• **Text passage**
------------------------------------------------------------

One key reason for this is that start-ups don't remain start-ups forever and few can sustain heady, often stratospheric, levels of initial growth or remain agile and innovative for very long. It's at this point, when sales level out, that they are at their most vulnerable. As the market moves swiftly on and the sleeping incumbents wake up to what's happening, either buying their smaller competitors out or pulling the disruptive rug from beneath them by putting their not inconsiderable weight into addressing those, previously overlooked, gaps in the markets themselves.

So how do tech start-ups grow and move beyond that initial flush of disruptive success? Keep banging the same evangelical tech drum in the hope of attaining critical mass and achieving an IPO before the VC money runs out? Pray for acquisition, perhaps, or do what they do best and look to build the next big wave of innovation while the incumbents are still waking up to the smell of last year's coffee?

Doing it Differently

It's this last option that I'd go for, every time. Indeed, I believe it's the only way of growing a high tech business from start-up to profitable publicly quoted company, especially in an increasingly competitive and still rapidly evolving marketplace where what the customer wants the customer can get and if not from you then somebody else.

But don't just take my word for it. The need for start-ups to move on and reinvent themselves to stay ahead or even just survive isn't something I've just plucked out of the air, it's more than backed up by what's happened in the tech sector in the past few decades, with Apple a high profile and obvious example here.

Once a disruptive start-up, Apple struggled big time as it got bigger in the face of massive competition in the desktop PC market. For a long time it was happy to simply tread water, trading on its reputation for style while doing little more than fulfilling the computing needs of specialist niche markets. But that was never going to work and the future looked bleak until it took the bold step of moving into new markets and meeting their needs by inventing completely new product categories and technologies, ultimately enabling it to grow into the behemoth we know today.

Similar stories are also to be found within the data center space where, over the past few years, small and very agile, start-ups have been busy chipping away at the customer base of more dominant players such as HP, Dell, Cisco, IBM and EMC. Enterprise storage, in particular, has provided a fertile ground for many of these VC funded newbies to thrive in.

Companies like Nimble Storage, Pure and Tintri have made great strides in the primary data center storage arena once almost exclusively in the domain of the big name vendors. And they're not alone, with countless others joining the fray in the wake of massive price drops for flash memory which have turned traditional pricing models on their head by delivering high levels of performance for ever decreasing amounts of money.

Unfortunately, this hasn't been lost on the incumbents who have been busy regrouping and stealing back lost market share. Their once-agile competitors, meanwhile, are struggling to grow and further develop their products with many just too busy to do much more than carry on addressing the same gaps in the market which are now closing at an ever accelerating rate.

Some, of course, have been acquired and their technology plundered. And there are clear indications that many of the others, once considered darlings of the storage world, may now never make it to IPO and could well leave the stage altogether.

------------------------------------------------------------

• **Material shown**
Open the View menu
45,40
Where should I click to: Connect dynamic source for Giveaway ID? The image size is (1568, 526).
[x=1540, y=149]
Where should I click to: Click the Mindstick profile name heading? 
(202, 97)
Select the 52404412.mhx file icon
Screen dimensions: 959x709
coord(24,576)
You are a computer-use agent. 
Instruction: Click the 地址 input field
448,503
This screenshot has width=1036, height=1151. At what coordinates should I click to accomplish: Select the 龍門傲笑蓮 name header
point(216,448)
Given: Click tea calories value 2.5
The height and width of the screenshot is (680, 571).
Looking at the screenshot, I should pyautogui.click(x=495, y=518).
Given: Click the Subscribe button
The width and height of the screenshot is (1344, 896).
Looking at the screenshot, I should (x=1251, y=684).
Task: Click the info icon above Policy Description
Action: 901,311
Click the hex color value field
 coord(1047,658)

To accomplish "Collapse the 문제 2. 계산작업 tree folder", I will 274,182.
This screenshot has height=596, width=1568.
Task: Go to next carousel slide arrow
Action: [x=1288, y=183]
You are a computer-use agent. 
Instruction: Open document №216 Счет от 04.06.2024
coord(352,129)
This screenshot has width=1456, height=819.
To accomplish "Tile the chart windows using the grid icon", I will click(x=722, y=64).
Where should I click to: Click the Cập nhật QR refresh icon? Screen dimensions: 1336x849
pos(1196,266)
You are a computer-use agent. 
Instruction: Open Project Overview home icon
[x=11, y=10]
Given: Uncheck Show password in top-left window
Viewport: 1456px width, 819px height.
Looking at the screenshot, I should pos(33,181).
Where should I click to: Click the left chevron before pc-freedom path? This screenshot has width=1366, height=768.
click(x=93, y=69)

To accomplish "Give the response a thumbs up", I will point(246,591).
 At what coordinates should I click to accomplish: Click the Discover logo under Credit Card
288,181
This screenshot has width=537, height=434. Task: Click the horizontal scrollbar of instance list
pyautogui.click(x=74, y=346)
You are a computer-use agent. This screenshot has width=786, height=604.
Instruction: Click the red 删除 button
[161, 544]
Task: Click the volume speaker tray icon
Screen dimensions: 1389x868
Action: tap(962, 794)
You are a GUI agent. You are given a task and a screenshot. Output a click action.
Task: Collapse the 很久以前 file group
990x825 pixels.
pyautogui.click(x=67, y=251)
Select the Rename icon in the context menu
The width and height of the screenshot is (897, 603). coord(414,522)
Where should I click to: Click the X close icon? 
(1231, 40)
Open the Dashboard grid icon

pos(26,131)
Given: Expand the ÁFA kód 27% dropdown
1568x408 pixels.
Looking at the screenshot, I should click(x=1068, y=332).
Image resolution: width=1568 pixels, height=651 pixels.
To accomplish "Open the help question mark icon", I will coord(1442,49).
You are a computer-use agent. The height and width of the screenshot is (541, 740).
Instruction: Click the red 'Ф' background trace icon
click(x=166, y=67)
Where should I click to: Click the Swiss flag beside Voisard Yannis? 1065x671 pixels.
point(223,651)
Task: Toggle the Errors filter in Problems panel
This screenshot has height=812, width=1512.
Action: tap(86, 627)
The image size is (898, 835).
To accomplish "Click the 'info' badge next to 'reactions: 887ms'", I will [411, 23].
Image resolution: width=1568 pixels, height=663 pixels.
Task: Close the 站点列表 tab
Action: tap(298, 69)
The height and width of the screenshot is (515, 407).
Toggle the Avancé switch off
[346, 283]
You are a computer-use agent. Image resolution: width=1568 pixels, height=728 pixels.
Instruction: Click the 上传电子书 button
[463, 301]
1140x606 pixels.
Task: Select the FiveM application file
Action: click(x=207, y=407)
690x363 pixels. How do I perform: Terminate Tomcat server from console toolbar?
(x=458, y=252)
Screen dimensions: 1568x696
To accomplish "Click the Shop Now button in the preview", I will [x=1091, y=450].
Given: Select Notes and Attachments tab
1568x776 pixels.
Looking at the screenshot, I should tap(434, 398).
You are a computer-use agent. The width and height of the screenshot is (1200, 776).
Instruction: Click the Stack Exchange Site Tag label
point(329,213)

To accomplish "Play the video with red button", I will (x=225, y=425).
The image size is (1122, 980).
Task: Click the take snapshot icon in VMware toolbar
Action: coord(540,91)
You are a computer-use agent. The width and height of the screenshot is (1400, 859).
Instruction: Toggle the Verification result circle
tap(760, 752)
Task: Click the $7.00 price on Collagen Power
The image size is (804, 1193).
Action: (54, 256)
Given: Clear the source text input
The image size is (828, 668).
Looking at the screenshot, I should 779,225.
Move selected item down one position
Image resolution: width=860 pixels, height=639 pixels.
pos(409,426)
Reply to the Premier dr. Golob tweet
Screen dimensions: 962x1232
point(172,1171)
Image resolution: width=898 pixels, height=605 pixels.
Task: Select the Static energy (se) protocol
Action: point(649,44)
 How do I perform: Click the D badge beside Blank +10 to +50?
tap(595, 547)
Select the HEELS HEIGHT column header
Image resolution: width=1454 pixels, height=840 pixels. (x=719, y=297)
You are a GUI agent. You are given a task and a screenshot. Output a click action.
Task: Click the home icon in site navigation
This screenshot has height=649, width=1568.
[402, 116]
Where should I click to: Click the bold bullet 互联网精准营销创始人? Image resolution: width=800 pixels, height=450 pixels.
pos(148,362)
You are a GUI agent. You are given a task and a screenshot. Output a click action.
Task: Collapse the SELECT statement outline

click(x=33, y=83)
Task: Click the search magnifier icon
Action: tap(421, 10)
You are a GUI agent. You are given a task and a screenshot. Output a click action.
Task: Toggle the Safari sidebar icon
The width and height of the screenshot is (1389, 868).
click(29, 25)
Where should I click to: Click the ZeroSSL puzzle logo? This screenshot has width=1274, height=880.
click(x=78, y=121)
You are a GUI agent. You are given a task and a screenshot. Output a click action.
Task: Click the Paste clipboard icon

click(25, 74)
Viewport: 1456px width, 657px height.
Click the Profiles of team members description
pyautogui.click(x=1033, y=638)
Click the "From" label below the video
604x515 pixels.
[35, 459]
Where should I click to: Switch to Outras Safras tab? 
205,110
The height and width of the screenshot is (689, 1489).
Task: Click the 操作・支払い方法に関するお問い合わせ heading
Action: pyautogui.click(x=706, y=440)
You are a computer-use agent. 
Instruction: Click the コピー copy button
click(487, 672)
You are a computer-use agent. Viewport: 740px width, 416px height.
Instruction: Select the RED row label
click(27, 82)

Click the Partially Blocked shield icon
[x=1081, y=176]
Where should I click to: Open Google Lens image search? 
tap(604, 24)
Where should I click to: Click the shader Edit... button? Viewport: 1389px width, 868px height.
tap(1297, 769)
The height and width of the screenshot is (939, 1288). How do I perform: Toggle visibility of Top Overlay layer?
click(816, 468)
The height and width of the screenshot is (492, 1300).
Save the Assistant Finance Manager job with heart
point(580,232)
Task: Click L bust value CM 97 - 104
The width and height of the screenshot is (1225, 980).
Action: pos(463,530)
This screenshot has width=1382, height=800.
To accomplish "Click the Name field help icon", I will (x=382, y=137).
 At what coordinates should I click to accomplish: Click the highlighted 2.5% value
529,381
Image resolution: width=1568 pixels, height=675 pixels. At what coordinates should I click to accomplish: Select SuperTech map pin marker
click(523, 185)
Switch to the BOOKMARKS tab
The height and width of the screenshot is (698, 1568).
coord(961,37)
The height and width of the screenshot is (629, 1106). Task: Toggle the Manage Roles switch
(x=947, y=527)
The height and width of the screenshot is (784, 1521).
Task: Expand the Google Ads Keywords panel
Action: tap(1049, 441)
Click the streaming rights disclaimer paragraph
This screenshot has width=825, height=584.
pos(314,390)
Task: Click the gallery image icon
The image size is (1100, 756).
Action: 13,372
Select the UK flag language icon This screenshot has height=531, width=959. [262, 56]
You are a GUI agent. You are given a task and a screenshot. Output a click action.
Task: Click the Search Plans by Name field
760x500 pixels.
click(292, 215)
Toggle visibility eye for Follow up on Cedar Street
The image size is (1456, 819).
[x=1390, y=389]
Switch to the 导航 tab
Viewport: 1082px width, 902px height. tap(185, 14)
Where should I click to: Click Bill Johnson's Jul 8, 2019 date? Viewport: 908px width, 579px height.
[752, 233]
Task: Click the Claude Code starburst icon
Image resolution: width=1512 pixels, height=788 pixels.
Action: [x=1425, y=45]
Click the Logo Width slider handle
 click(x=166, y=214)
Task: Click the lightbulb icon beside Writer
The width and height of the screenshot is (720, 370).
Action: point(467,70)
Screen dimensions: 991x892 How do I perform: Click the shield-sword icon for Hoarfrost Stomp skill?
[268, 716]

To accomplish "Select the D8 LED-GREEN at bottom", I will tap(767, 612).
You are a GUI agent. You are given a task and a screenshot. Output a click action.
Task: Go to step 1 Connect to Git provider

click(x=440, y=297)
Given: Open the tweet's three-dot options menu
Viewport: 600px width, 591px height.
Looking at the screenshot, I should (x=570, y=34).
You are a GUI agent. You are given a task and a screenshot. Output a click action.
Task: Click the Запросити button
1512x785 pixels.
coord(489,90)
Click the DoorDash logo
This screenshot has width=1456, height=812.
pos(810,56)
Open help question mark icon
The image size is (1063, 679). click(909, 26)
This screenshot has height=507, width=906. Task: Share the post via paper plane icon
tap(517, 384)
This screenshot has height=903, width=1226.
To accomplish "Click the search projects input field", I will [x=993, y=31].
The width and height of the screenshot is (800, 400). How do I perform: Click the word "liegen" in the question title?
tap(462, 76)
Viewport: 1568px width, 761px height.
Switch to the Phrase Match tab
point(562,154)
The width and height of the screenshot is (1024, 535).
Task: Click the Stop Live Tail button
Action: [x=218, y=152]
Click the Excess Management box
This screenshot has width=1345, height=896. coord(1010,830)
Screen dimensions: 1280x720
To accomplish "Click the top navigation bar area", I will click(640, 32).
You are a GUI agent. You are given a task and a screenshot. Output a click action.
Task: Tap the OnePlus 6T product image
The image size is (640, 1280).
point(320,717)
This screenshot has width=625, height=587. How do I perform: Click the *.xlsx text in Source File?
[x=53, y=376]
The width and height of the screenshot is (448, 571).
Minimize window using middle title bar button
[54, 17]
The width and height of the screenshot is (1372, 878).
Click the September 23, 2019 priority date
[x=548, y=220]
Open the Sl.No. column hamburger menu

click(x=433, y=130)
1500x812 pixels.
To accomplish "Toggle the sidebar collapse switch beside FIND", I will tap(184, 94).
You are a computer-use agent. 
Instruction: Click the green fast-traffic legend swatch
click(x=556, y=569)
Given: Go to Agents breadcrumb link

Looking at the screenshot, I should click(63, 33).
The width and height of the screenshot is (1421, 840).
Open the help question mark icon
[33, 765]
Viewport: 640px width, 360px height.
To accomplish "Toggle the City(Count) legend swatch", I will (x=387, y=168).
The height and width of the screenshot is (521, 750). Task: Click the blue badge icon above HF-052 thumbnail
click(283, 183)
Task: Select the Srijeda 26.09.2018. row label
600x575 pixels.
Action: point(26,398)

------------------------------------------------------------

• **What the task asks**
In the passage on tech start-ups, swap "incumbents" for "established vendors" and reproduce everything from "Companies like Nimble" down to "ever accelerating rate.".

• **Task result**
Companies like Nimble Storage, Pure and Tintri have made great strides in the primary data center storage arena once almost exclusively in the domain of the big name vendors. And they're not alone, with countless others joining the fray in the wake of massive price drops for flash memory which have turned traditional pricing models on their head by delivering high levels of performance for ever decreasing amounts of money.

Unfortunately, this hasn't been lost on the established vendors who have been busy regrouping and stealing back lost market share. Their once-agile competitors, meanwhile, are struggling to grow and further develop their products with many just too busy to do much more than carry on addressing the same gaps in the market which are now closing at an ever accelerating rate.